Daddy has been home on vacation for a week. The house is full and crazy messy from all the living that has taken place in it. The week started off with Mommy and Bean being sick and it has ended with Goobs being sick and running a fever and up all night. It's been a long, close week. All of this time together has gotten Mommy thinking about why it is she loves Daddy so very much. This blog is mostly about Bean and Goobs, but there wouldn't be any Bean and Goobs without Daddy and he is a main character in all of this. So, the first post of 2011 is dedicated to Daddy.

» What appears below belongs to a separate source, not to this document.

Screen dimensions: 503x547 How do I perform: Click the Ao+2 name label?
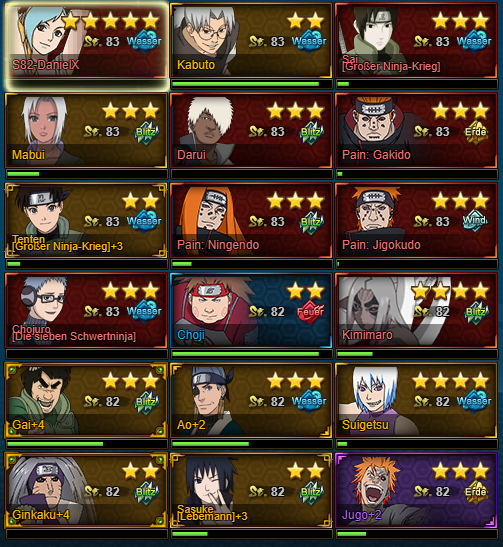191,425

Top Ten Reasons Mommy Loves Daddy:

10. He willingly does all the laundry. Smarchy toddler underware and all.

9. He will search for an hour (an hour people!) for a lost green toy helicopter.

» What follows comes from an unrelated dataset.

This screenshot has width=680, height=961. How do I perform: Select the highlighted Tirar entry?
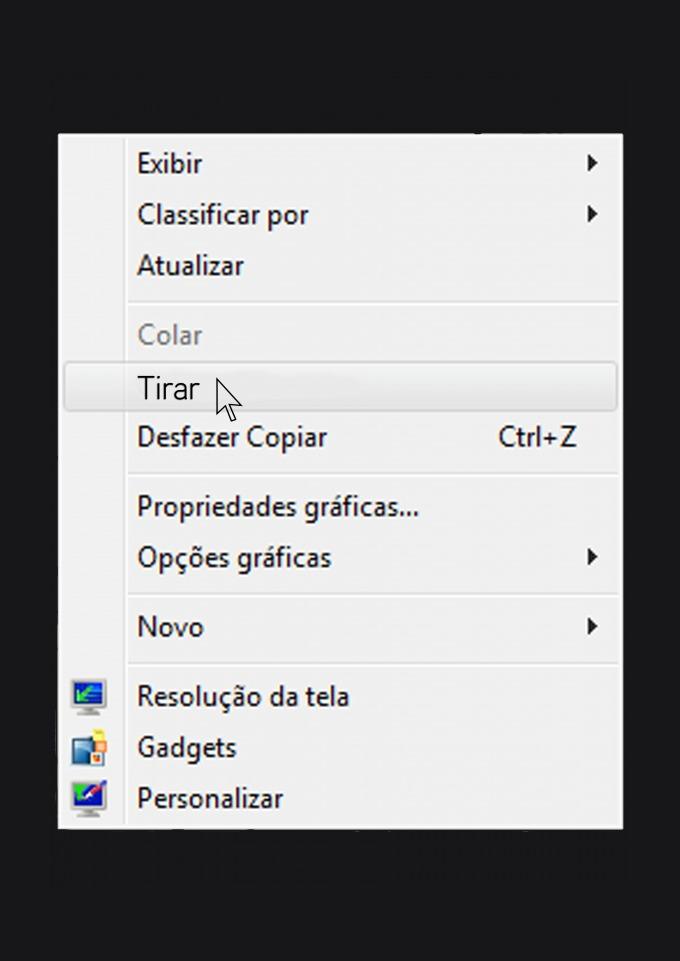coord(168,388)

8. He does the dinner dishes while Mommy gets to sew, every night without fail.

7. When he finds an interesting looking rock on the ground, he puts it in his pocket. Just like he did when she met him at 18.

6. He still takes pictures of weird things like Nyquil tablets and dead bugs. Mommy will be going through pictures of the boys from her camera when she comes across pictures of a dead bird or a weird looking plant.

5. When Goobs is sick, Daddy is willing to sleep in the other room with him so Goobs's little, sick, stuffy head can be propped up. And, when Goobs wakes up in a fever dream haze and says "Dada, Dada" with a reassured tone in his voice because Daddy is laying right there next to him, it makes Mommy's heart melt because already little Goobs realizes how lucky he is to have a daddy like Daddy.

4. Daddy let's Mommy sleep in on mornings that he doesn't have to go to work and even gives everyone breakfast. All you other mothers out there know what a huge deal this is.

3. When Mommy suggests getting a new, flat screen TV for Daddy, he says "If we are going to spend the money, I think you would probably enjoy a new stove or sewing machine more than I would a new TV."

2. He always makes Mommy feel like she is capable of doing anything. For some reason he has complete faith in her abilities. Since Mommy doubts herself at least 20 times a day, this is significant.

1. He loves her. And it really is something to be loved by someone who choose you over everyone else.